1987 railway accident in Carmarthenshire, Wales

On 19 October 1987, a train on the Heart of Wales line derailed and fell into the River Towy due to the partial collapse of the Glanrhyd Bridge near Llandeilo, Carmarthenshire. Four people died as a result of the tragedy; the driver and three of the passengers drowned.

==Description==
The event took place early on Monday 19 October 1987. Several days prior, the Great Storm of 1987 occurred, causing widespread damage to infrastructure across Britain. On the Sunday afternoon, a driver who had been attending to engineering works in Llandrindod Wells reported flooding along the line. The responsible traffic manager, after investigation and some deliberation, decided to accompany the first train out on the Monday: the 05:27 from Swansea to Shrewsbury.

The 05:27, which consisted of a two-car Class 108 DMU, fell into the River Towy near Llandeilo at approximately 07:15. The accident was caused by the Glanrhyd Bridge being partially washed away by the swollen river. The train was moving at only 10 mph, which was the normal speed limit for this bridge.

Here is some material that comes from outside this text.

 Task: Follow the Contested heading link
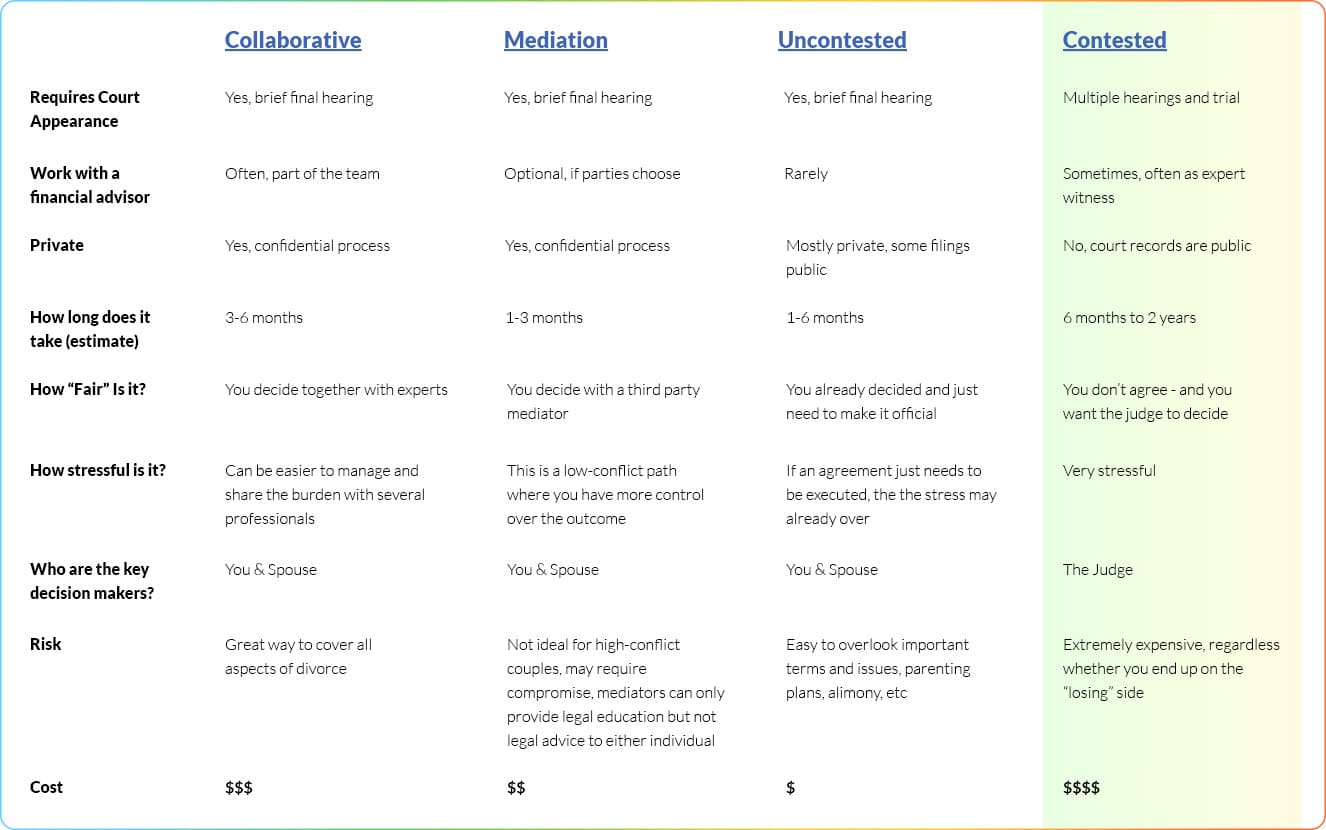pos(1114,40)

Carwyn Davies, a nearby farmer (and amateur rugby player for Llanelli), was investigating the flooding on his farm shortly after 7am. He was 400 yd from the bridge in a flooded field when he saw—despite the fact that it was still "quite dark and raining"— that a central section of the railway bridge had collapsed onto a "V" shape. He attempted to return to his house to telephone a warning, but had not reached there when he heard the train approaching and saw the first carriage "take off" from the bridge. Davies later helped rescuers to reach the bridge using his tractor.

Of the ten people on board the train, three passengers and three members of British Rail staff managed to escape but the driver and three passengers drowned. Staff on board included a traffic manager and an engineer who were accompanying the train to inspect the route after reports of flooding and track damage had been received the previous day. The front carriage of the train left the tracks and fell into the swollen river at Glanrhyd Bridge, while the rear carriage remained on a section of the bridge, partially on the rails and above water. The front carriage initially remained afloat but began to flood. Some passengers and staff were able to make their way through to the rear carriage, before the front carriage broke away and was submerged, drowning the driver and three of the passengers (an elderly married couple and a fourteen-year-old schoolboy) who were still inside.

The primary cause of the collapse was found to be scour at the downstream end of one of the bridge piers, causing a hole into which the pier eventually fell.

A result of the incident was that the procedures for checking railway bridges were tightened. There were no railway accidents in Wales resulting in a passenger fatality between this accident and the 21 October 2024 collision near Talerddig Despite this, no prosecutions took place.

A replacement bridge was subsequently constructed at the site.

== Inquest ==

An inquest was held in July 1988, at which the jury returned a verdict of "Unlawful Killing" on all four of the victims.